> **Supplied entries**:
▶
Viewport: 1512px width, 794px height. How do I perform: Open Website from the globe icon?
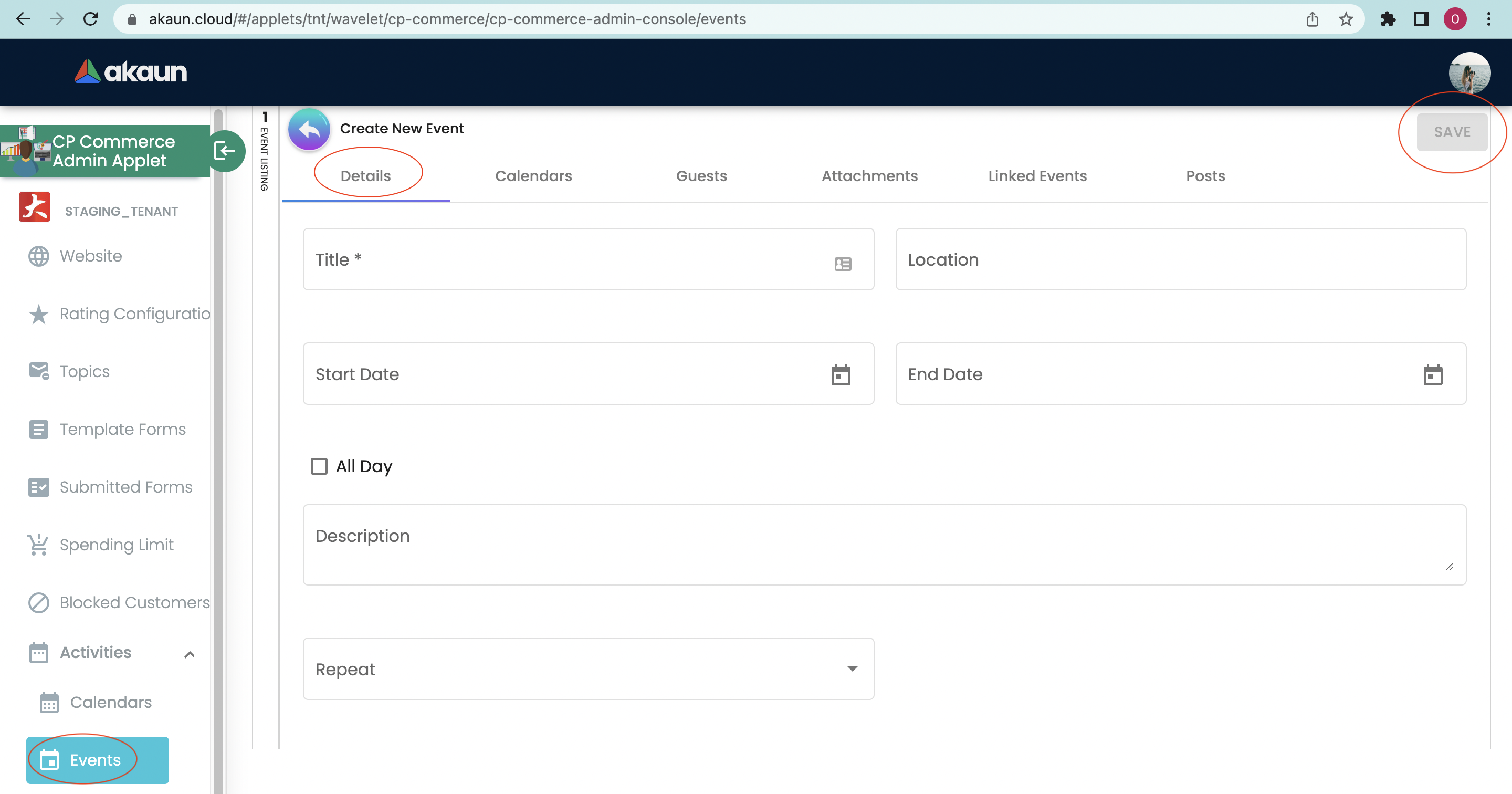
◀
▶
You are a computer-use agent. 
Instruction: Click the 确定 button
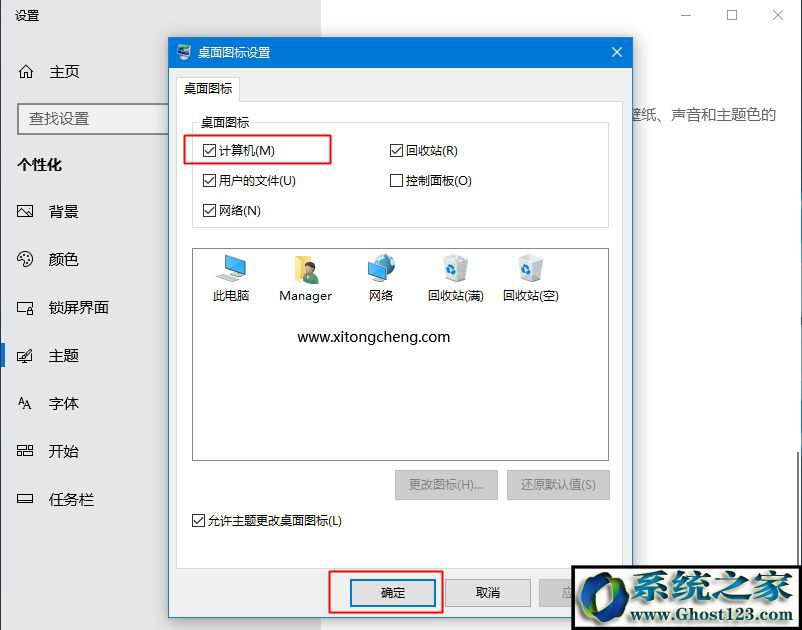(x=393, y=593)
◀
▶
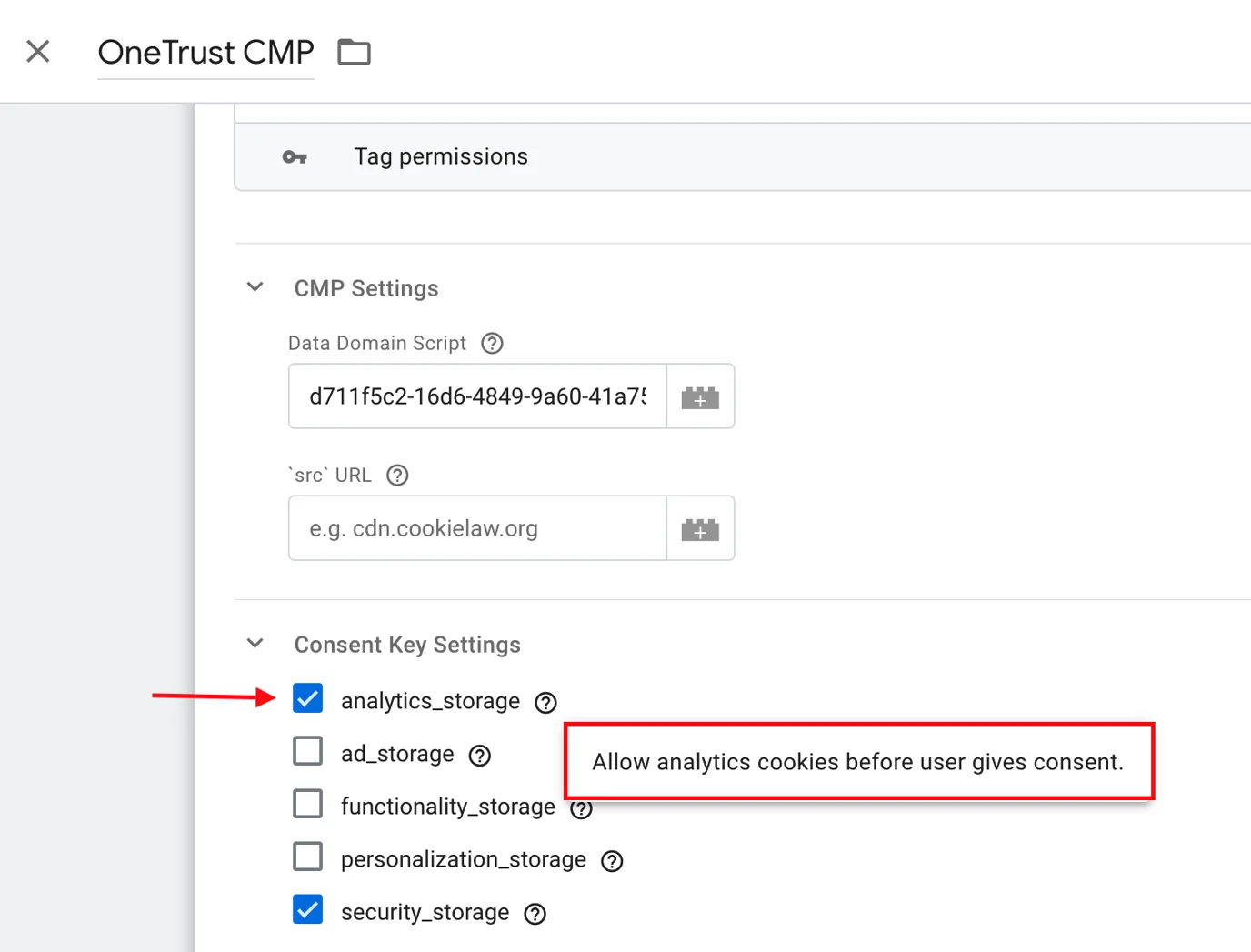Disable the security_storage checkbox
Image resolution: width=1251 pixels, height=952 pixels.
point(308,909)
◀
> **Task statement**: Change "Click" to "Tap" in the lines between the one holding "You are a computer-use agent." and the one holding "(x=393, y=593)", inclusive, and write out only those lines with everything else unchanged. Leave the pictures out of your answer.

> **Response to the exercise**:
You are a computer-use agent. 
Instruction: Tap the 确定 button
(x=393, y=593)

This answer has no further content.